● PROBLEM DETAILS:
Every record that follows should be written out again without any change.

- Opening Delimiter -

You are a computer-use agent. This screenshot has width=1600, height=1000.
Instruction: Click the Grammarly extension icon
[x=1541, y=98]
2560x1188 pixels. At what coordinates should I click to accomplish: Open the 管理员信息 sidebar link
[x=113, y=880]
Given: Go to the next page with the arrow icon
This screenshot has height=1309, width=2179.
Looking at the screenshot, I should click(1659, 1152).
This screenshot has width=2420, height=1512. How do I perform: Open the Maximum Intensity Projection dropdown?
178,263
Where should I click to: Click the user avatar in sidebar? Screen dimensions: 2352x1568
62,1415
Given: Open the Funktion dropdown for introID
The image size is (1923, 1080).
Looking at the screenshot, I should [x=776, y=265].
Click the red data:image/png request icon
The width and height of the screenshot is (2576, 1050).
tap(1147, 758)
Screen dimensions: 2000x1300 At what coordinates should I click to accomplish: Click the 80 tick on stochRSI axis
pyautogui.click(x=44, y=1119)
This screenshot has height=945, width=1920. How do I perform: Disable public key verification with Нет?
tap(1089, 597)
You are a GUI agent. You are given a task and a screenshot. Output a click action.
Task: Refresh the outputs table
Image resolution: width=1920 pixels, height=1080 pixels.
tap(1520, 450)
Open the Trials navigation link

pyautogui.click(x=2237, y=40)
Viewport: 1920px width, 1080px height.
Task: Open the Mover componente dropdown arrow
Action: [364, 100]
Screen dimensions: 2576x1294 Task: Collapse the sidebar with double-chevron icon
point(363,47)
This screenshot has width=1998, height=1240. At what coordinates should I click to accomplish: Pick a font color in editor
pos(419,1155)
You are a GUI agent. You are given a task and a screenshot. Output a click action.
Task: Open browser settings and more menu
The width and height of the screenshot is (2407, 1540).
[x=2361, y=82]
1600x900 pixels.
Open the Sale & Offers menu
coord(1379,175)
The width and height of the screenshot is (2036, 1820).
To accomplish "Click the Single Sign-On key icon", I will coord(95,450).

- Closing Delimiter -

● WRITTEN RESPONSE:
You are a computer-use agent. This screenshot has width=1600, height=1000.
Instruction: Click the Grammarly extension icon
[x=1541, y=98]
2560x1188 pixels. At what coordinates should I click to accomplish: Open the 管理员信息 sidebar link
[x=113, y=880]
Given: Go to the next page with the arrow icon
This screenshot has height=1309, width=2179.
Looking at the screenshot, I should click(1659, 1152).
This screenshot has width=2420, height=1512. How do I perform: Open the Maximum Intensity Projection dropdown?
178,263
Where should I click to: Click the user avatar in sidebar? Screen dimensions: 2352x1568
62,1415
Given: Open the Funktion dropdown for introID
The image size is (1923, 1080).
Looking at the screenshot, I should [x=776, y=265].
Click the red data:image/png request icon
The width and height of the screenshot is (2576, 1050).
tap(1147, 758)
Screen dimensions: 2000x1300 At what coordinates should I click to accomplish: Click the 80 tick on stochRSI axis
pyautogui.click(x=44, y=1119)
This screenshot has height=945, width=1920. How do I perform: Disable public key verification with Нет?
tap(1089, 597)
You are a GUI agent. You are given a task and a screenshot. Output a click action.
Task: Refresh the outputs table
Image resolution: width=1920 pixels, height=1080 pixels.
tap(1520, 450)
Open the Trials navigation link

pyautogui.click(x=2237, y=40)
Viewport: 1920px width, 1080px height.
Task: Open the Mover componente dropdown arrow
Action: [364, 100]
Screen dimensions: 2576x1294 Task: Collapse the sidebar with double-chevron icon
point(363,47)
This screenshot has width=1998, height=1240. At what coordinates should I click to accomplish: Pick a font color in editor
pos(419,1155)
You are a GUI agent. You are given a task and a screenshot. Output a click action.
Task: Open browser settings and more menu
The width and height of the screenshot is (2407, 1540).
[x=2361, y=82]
1600x900 pixels.
Open the Sale & Offers menu
coord(1379,175)
The width and height of the screenshot is (2036, 1820).
To accomplish "Click the Single Sign-On key icon", I will coord(95,450).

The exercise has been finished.